So we had our family counselling session today before his discharge sunday


#1

I’m attaching a copy of what I brought with me to the table. I feel like he was mindful, and the counselor did a great job at correcting him and redirecting when he veered, and he recognized. I am still terrified of him coming home because of the uncertainty.
I am currently reading, Get your loved one sober, I have the audio book but just ordered the paperback because taking notes is exhausting and highlighting will be easier. I can definitely recognize my wrong doings as well, but also know that although I made those poor choices in the moment because I am human, I am not responsible for his relapses. I wish I could connect better with people in alanon because I could probably use a sponsor to talk to regularly but oh well…

id like your feedback on this, and also some ideas and thoughts as well as navigating my own mindfulness and self care journey

I want you to know I am proud of you. I understand while you are coming home from a facility in which you have had structure and support throughout the day, here life has had to continue and my expectations for when your return have changed.

Although your addiction terrifies me in so many ways, I have learned that I am not responsible for your sobriety. You have been an irate and mean person the last several months and I have been beaten down by that more than anything at the end of the day. Our lives were tainted by the presence of your addiction. Instead of hoping to return to normal, I want to allow this change to strengthen our relationship. Trust will take time. I know that in the past, my suspicions have led to fights, but your behavior was very telling. I now know that those moments were indications of a relapse’s beginning.

All the events that brought us here have been painfully hard on the receiving end for me. I have spent much time thinking and reading about how to lay out the boundaries and rules surrounding your addiction. You must address and commit to certain things before I can allow you to come home and earn our trust once more. Whether you intended it to happen or not, your addiction has impacted our entire family. The fighting, the slamming of doors, the yelling and name-calling. I realize that you KNOW what you have done, now it is time to move forward and heal.

Boundaries and rules

What I need from you:

· To hold yourself accountable in your recovery.

· For you to commit to sobriety and healing and rebuilding our relationship.
o You will commit to 90 meetings in 90 days.
§ This does not include your scheduled I.O.P. appointments.
§ On days the yellow house cannot be accommodated due to your work schedule- attend Zoom AA meetings before/ after work.

o Anger management class – In person or online.
▬▬▬▬▬▬▬▬▬▬
*Exercise instructions*: Reproduce word for word the portion of the family counseling post that opens with the words containing "What I need" and closes with "scheduled I.O.P. appointments.".
▬▬▬▬▬▬▬▬▬▬
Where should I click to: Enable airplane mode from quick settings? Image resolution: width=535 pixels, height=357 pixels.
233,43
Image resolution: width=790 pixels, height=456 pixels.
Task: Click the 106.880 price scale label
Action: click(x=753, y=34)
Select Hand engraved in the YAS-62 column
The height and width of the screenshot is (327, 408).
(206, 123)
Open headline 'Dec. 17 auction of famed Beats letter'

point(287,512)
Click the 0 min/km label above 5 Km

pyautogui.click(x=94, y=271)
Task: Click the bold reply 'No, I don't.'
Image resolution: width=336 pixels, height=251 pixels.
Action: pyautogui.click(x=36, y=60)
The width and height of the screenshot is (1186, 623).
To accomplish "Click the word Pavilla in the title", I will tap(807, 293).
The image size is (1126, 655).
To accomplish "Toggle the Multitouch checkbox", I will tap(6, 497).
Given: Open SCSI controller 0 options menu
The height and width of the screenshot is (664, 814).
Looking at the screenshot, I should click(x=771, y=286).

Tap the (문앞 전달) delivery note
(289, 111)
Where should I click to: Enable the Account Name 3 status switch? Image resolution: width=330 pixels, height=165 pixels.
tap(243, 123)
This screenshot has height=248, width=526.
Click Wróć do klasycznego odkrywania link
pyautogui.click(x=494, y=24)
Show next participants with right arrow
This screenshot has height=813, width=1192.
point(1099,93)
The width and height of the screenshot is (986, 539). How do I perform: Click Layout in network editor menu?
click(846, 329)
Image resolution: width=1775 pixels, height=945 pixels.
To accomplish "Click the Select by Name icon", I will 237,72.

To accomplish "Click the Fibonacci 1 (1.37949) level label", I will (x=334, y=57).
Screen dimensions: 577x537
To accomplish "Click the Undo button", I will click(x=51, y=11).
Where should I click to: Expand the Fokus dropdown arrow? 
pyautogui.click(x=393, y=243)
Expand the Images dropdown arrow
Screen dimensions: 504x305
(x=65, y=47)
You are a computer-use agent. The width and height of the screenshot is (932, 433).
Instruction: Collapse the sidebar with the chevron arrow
▬▬▬▬▬▬▬▬▬▬
*Answer box*:
What I need from you:

· To hold yourself accountable in your recovery.

· For you to commit to sobriety and healing and rebuilding our relationship.
o You will commit to 90 meetings in 90 days.
§ This does not include your scheduled I.O.P. appointments.